Everyone from elected officials, government unions, and the Brookings Institute is calling for hundreds of billions more in federal bailouts for states and local governments. There’s no question that government-ordered shutdowns will cause tax revenue to plummet, but bailouts will only make matters worse for employers and individual taxpayers.
The longer that states impose shutdowns, the worse the economic impact becomes, and covering government revenue losses with federal bailouts just encourages them to keep the economy shuttered. People and employers in the private sector are scrambling to keep their heads above water, and while some are getting a portion of their government-imposed losses offset by the feds, that won’t begin to end the suffering.
It’s time to pay property taxes now, and people are wondering where they’ll find the cash. But states and local governments collectively have plenty of cash. The most recent U.S. Census Annual Survey of State and Local Government Finances shows they had $1.66 trillion in cash and securities in 2017; that was $572 billion more than they had in 2007, before the start of the Great Recession. (That’s just what Census classifies as ‘other’ and excludes cash in insurance trust funds, bond funds, and cash held to offset debt.)
The State of Kansas began this fiscal year with $4.7 billion on hand. A good portion of that is restricted, but to the extent possible, legislators should remove restrictions and reduce agency budgets by the amounts they free up. According to the U.S Census report, local governments in Kansas had $6.9 billion in ‘other’ cash reserves in 2017; that’s $2.8 billion more than they held ten years prior, reinforcing their ability to cut spending and provide some immediate property tax relief.

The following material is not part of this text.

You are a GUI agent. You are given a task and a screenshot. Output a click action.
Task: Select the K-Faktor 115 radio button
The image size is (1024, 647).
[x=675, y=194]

Local government entities (cities, counties, townships, fire districts, etc.) increased property taxes by 180% over the last 22 years, while inflation increased 52% and the population grew by just 11%. That’s about three times the increase needed to keep up with inflation and population. Property taxes for education, including K-12 and community colleges, increased by 142%.
Drawing down cash reserves buys time to do the hard work of cutting wasteful spending, and there are lots of opportunities to make significant reductions. Former Indiana Governor Mitch Daniels explains how to go about it.
“This place was not built to be efficient. [But] you’re not going to find many places where you just take a cleaver and hack off a big piece of fat. Just like a cow, it’s marbled through the whole enterprise.”
Daniels made this statement about Purdue University, where he’s now president. And he practices what he preaches. In February, Purdue announced it was freezing tuition for the ninth consecutive year.
Every state provides the same basic basket of services, but some of them do so much more efficiently than others. The states that spend less are thereby able to tax less.
Data from the National Association of State Budget Officers show that the states with an income tax spent a whopping 55% more per resident in 2018 than the states without an income tax. That excludes spending of federal money and debt-related spending. It’s not access to oil or other revenue sources that make the difference; it’s the spending control. New Hampshire and Texas spent less than $2,800 per resident, while California spent over $4,400.
Kansas spent $4,040 per resident in 2018 – 40% more than the states without an income tax – and spending has increased by $1.2 billion since then.
Staffing accounts for a significant portion of government spending, and we’re massively over-governed here in Kansas. The U.S. Census Survey of Public Employment shows Kansas had 36% more government employees per capita than the national average, and they are mostly being held harmless from COVID-related layoffs.
Some cities and counties in Kansas confirm that no one has been laid off so far, while others have a few part-time employees on furlough. The Bureau of Labor Statistics reports a loss of 6,000 private-sector jobs for Kansas in March, while state and local government employment held steady. Kansas Governor Laura Kelly sent most state workers home with full pay, even if they can’t work from home or their roles are not necessary during the COVID situation.
No one wants to see anyone lose their job or have necessary government functions eliminated. But it makes no sense to give federal bailouts to states and local government so they can continue to over-spend and over-tax.
State and local governments ordered the economic shutdown, so let them do like the rest of us and learn to live on what they collect.